O atacante Cassiano driblava e limpava como queria na defesa palmeirense. Quem começou a ver o jogo no intervalo, dificilmente acreditaria que o Verdão tinha um jogador a mais. Até porque, aos 11 minutos, Henrique salvou um novo empate em cima da linha, em contra-ataque criado pelo árbitro Luiz Flavio de Oliveira, que cortou passe de Márcio Araújo no ataque.Mais uma vez, porém, um erro adversário salvou os comandados de Kleina. Aos 12 minutos, Matheus recebeu seu segundo amarelo e deixou o Paulista com um a menos. O técnico Giba já não tinha mais o que fazer além de recuar sua equipe para evitar uma goleada.

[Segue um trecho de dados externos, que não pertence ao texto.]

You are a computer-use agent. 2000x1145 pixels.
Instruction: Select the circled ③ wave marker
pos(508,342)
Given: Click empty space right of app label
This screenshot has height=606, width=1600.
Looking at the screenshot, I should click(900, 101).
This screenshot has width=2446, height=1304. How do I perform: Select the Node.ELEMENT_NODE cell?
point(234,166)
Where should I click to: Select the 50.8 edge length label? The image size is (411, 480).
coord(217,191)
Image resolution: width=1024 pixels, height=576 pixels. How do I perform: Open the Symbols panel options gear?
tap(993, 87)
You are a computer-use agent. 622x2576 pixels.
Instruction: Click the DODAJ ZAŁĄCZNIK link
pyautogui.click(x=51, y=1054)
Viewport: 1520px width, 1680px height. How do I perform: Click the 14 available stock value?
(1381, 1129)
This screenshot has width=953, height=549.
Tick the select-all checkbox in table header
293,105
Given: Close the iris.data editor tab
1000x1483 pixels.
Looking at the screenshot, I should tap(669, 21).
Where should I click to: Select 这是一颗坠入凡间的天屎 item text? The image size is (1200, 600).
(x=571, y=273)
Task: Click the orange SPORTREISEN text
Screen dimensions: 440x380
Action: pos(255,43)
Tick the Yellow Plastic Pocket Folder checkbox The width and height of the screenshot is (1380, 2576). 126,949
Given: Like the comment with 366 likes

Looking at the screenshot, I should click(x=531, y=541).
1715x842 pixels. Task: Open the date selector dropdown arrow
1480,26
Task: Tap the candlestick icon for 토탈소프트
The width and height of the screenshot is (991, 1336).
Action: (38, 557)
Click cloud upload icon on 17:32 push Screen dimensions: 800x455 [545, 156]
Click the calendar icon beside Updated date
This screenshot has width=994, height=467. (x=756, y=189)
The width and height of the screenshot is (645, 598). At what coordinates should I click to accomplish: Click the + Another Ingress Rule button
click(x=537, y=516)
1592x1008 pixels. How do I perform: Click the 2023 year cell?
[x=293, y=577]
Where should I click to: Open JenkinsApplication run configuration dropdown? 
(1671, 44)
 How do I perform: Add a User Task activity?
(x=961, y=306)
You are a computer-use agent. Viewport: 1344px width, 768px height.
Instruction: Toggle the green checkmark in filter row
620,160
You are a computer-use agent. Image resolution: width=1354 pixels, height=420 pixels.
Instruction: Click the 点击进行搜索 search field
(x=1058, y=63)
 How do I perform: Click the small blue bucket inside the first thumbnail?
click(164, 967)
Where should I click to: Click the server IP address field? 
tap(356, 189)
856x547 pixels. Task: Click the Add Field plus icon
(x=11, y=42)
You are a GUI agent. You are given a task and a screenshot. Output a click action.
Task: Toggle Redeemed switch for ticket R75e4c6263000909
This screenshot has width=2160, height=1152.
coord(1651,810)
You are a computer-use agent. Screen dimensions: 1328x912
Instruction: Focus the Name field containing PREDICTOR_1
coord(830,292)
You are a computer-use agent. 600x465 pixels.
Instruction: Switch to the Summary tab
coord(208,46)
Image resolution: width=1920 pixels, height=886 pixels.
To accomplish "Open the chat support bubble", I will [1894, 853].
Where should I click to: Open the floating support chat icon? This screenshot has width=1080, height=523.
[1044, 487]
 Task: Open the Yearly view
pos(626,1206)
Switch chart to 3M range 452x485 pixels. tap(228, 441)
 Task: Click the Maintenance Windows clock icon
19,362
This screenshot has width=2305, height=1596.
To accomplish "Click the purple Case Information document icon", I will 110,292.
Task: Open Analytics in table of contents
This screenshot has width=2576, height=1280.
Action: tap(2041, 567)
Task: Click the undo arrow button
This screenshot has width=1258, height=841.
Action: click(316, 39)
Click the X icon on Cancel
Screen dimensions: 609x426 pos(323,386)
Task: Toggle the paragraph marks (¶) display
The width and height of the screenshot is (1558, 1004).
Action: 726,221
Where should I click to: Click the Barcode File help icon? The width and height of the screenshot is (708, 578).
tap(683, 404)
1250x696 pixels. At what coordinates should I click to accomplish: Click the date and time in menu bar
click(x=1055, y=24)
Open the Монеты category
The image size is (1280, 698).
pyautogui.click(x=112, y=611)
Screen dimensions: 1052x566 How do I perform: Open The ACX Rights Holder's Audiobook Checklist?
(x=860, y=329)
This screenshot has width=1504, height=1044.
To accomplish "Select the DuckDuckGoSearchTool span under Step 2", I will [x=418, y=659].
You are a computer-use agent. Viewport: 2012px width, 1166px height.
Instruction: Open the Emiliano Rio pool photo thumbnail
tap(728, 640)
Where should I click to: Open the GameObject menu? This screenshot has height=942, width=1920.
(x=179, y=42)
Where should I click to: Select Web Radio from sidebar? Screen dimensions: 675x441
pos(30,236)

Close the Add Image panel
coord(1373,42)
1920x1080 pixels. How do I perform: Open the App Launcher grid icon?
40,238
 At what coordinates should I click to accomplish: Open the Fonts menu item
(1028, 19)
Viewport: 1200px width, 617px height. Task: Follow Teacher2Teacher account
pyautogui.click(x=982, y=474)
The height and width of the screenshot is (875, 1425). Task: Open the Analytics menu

Pelo que foi visto nesta quinta-feira, dar campo ao Verdão não tinha problema. Kleina mexeu no time, mas os jogadores continuavam mostrando não ter posição. Mesmo com dois a mais, era nítido até nos olhos da torcida a tensão por algum contra-ataque, já que Fernando Prass precisou executar grandes defesas. Na frente, a equipe criava menos e, quando o fazia, finalizava muito mal.

Mas, com os mesmos problemas das derrotas para Libertad e Tigre e do empate com o São Paulo, o Palmeiras, finalmente, voltou a vencer e marcar gol. A bagunça, nesta noite, não custou os três pontos. Apesar das vaias da torcida.